Published (Updated )

Dr Enrico Bonadio, an intellectual property specialist and Senior Lecturer in The City Law School, is part of a team of academics exploring the legal basis for protecting geographical indications (GI) for wines such as Prosecco in trade agreements.

The AUD$100k study is funded by the Australian Research Council and is led by Melbourne’s Monash University.

Generic use

One of Dr Bonadio’s main research objectives will be to investigate whether geographical names such as Prosecco should be reserved for Italian wine producers or considered generic terms for the grape variety that anyone using such a variety can adopt.

This is an important issue as Australians and Italians are currently battling over the use of successful brands such as Prosecco -
especially so in light of the EU’s quest to classify Prosecco as a GI instead of a grape variety for wine producers outside of the northern Italy region, who are marketing and labelling wine using the grape vines as Prosecco.
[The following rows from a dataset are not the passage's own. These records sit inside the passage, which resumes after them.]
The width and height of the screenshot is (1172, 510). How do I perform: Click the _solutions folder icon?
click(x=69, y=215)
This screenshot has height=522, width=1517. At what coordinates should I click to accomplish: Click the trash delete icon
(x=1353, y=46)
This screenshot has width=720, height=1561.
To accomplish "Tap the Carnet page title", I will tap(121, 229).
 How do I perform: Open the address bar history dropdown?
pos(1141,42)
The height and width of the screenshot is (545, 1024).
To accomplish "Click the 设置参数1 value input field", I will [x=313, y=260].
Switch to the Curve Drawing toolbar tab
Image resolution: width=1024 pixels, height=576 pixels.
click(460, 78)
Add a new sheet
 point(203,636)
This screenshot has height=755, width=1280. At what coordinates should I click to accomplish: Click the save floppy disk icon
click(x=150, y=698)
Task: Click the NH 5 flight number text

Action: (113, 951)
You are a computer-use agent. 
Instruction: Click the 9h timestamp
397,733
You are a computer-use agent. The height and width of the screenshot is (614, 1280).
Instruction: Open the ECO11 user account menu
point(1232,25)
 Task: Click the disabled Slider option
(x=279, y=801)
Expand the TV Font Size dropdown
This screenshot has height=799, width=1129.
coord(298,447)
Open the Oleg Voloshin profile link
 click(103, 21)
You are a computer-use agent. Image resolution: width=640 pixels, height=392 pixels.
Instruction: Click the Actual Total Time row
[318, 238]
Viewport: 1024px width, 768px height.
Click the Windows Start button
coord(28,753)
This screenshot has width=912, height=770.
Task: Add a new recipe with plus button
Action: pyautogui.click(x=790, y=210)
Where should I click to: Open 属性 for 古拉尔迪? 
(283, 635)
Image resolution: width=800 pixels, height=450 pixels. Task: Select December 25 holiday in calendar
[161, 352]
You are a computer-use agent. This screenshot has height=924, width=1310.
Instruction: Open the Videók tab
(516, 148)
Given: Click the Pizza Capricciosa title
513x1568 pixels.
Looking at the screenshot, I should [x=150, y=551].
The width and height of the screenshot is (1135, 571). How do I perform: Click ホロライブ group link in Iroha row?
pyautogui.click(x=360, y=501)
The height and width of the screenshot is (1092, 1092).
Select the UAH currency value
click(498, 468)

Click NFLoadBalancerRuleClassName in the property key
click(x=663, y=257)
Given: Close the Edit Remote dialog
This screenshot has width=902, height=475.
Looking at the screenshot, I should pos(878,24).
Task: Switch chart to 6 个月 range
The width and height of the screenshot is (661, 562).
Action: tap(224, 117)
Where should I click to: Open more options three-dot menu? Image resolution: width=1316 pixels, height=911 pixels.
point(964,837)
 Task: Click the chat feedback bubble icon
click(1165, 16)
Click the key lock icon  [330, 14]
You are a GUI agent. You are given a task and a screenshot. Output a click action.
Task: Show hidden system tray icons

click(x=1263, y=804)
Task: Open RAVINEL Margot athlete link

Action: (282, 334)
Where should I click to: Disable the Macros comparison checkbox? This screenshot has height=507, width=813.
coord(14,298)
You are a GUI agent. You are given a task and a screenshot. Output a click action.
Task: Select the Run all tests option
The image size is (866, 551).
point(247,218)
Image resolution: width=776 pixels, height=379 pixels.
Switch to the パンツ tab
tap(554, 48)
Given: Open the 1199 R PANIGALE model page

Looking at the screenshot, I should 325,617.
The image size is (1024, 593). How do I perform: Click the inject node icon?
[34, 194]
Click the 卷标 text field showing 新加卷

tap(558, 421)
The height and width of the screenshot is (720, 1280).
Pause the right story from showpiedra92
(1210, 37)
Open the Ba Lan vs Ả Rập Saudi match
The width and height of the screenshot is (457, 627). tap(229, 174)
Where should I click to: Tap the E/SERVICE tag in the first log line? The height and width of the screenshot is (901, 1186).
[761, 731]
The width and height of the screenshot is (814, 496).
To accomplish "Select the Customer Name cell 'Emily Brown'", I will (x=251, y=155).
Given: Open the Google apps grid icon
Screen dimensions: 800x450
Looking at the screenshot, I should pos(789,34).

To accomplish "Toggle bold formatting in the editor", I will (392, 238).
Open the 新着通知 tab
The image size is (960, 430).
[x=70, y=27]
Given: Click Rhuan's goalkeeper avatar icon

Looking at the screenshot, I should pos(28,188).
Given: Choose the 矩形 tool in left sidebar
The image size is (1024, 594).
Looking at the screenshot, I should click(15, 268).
The other members of the research team are Professor Mark Davison, Professor Moira Paterson, Dr Lisa Spagnolo, and Dr Caroline Henckels from Monash University’s Faculty of Law.

Australia’s annual Prosecco exports are worth $60 million and are predicted to rise over the next decade to $500 million. Prosecco grape vines were first imported from Italy in 1997, with the name for the grape used to make Prosecco since been changed to Glera.